Spironolactone Tablet (Each) †
† commercial product
Spironolactone is a potassium-sparing diuretic and a mineralocorticoid (aldosterone) receptor antagonist. It is used in the treatment of:
Hypertension (High Blood Pressure)
Heart Failure (especially with reduced ejection fraction)
Edema associated with liver cirrhosis or nephrotic syndrome
Primary hyperaldosteronism
Hirsutism, acne, and polycystic ovary syndrome (PCOS) in women (off-label use)
Resistant hypertension or hypokalemia (low potassium)
It is available as oral tablets in strengths like 25 mg, 50 mg, and 100 mg.
Spironolactone works by:
Blocking aldosterone receptors in the distal renal tubules.
Inhibiting sodium reabsorption and potassium excretion.
Causing natriuresis (sodium loss in urine) and potassium retention.
Leads to:
Mild diuretic effect
Lower blood pressure
Reduced fluid overload
Additionally:
In conditions like heart failure, spironolactone reduces myocardial fibrosis and ventricular remodeling.
In androgen-sensitive conditions (e.g., acne, hirsutism), it acts as a weak anti-androgen by blocking androgen receptors.
Contraindications:
Hyperkalemia (high potassium levels)
Addison’s disease (chronic adrenal insufficiency)
Anuria (absence of urine production)
Known hypersensitivity to spironolactone
Severe renal impairment (eGFR <30 mL/min/1.73m²)
Precautions:
Renal function must be monitored closely, especially in elderly or those on ACE inhibitors/ARBs.
Monitor potassium levels regularly to avoid life-threatening hyperkalemia.
Caution in patients with:
Diabetes mellitus
Liver disease
Electrolyte imbalances
May cause gynecomastia in males with prolonged use
Avoid potassium-rich diets or potassium supplements unless prescribed
Adverse Reactions / Side Effects
Common Side Effects:
Hyperkalemia
Dizziness, headache
Gastrointestinal upset (nausea, vomiting, diarrhea)
Breast tenderness
Endocrine-related Effects:
Gynecomastia in men
Menstrual irregularities in women
Impotence, decreased libido
Serious Adverse Effects:
Severe hyperkalemia → cardiac arrhythmias
Renal impairment
Rare: Stevens-Johnson syndrome, drug rash with eosinophilia (DRESS)
Pregnancy:
- Category C (U.S. FDA):
Animal studies show adverse effects, but no adequate human studies
Breastfeeding:
- Spironolactone is excreted in breast milk in small amounts
- Considered compatible with breastfeeding by some sources, but monitor infant for signs of dehydration or electrolyte imbalance
Store this medication in its original container at 68°F to 77°F (20°C to 25°C) and away from heat, moisture and light. Keep all medicine out of the reach of children. Throw away any unused medicine after the beyond use date. Do not flush unused medications or pour down a sink or drain.

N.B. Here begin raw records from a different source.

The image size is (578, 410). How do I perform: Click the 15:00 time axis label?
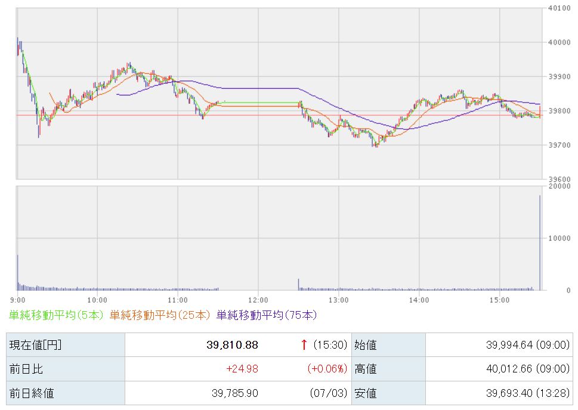point(499,300)
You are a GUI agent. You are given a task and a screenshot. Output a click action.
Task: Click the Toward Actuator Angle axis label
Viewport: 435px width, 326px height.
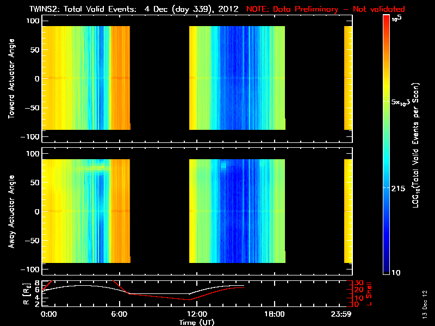point(11,79)
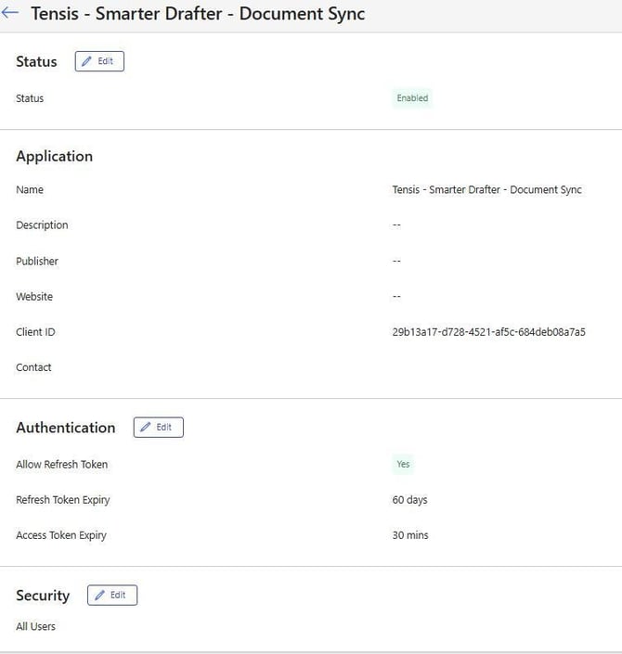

- Pitt B, Zannad F, Remme WJ. The effect of spironolactone on morbidity and mortality in patients with severe heart failure. N Engl J Med 1999;341:709-717.
- Aldactone (spironolactone) package insert. New York, NY: G.D. Searle LLC Division of Pfizer Inc.; 2020 Jun.
- van der Vorst MMJ, Kist JE, van der Heijden AJ, et al. Diuretics in pediatrics: current knowledge and future prospects. Paediatr Drugs 2006: 8(4); 245-64.
- Karim A. Spironolactone: disposition, metabolism, pharmacodynamics, and bioavailability. Drug Metab Rev 1978;8:151-88.
- Carospir (spironolactone) oral suspension package insert. Farmville, NC: CMP Pharma, Inc.;2021 Jun.
- Bornstein SR, Allolio B, Arlt W, et al. Diagnosis and treatment of primary adrenal insufficiency: an Endocrine Society clinical practice guideline. J Clin Endocrinol Metab. 2016;101:364-389.
- Esposito D, Pasquali D, Johannsson G. Primary adrenal insufficiency: managing mineralocorticoid replacement therapy. J Clin Endocrinol Metab. 2018;103:376-387.
- Inder WJ, Meyer C, Hunt PJ. Management of hypertension and heart failure in patients with Addison’s disease. Clin Endocrinol. 2015;82:789-792.
- Hunt SA, Abraham WT, Chin MH, et al. 2009 Focused Update Incorporated into the ACC/AHA 2005 Guidelines for the Diagnosis and Management of Heart Failure in Adults. Circulation 2009;119:e391-e479.
- American Academy of Pediatrics (AAP) Committee on Drugs. Transfer of drugs and other chemicals into human milk. Pediatrics 2001;108(3):776-789.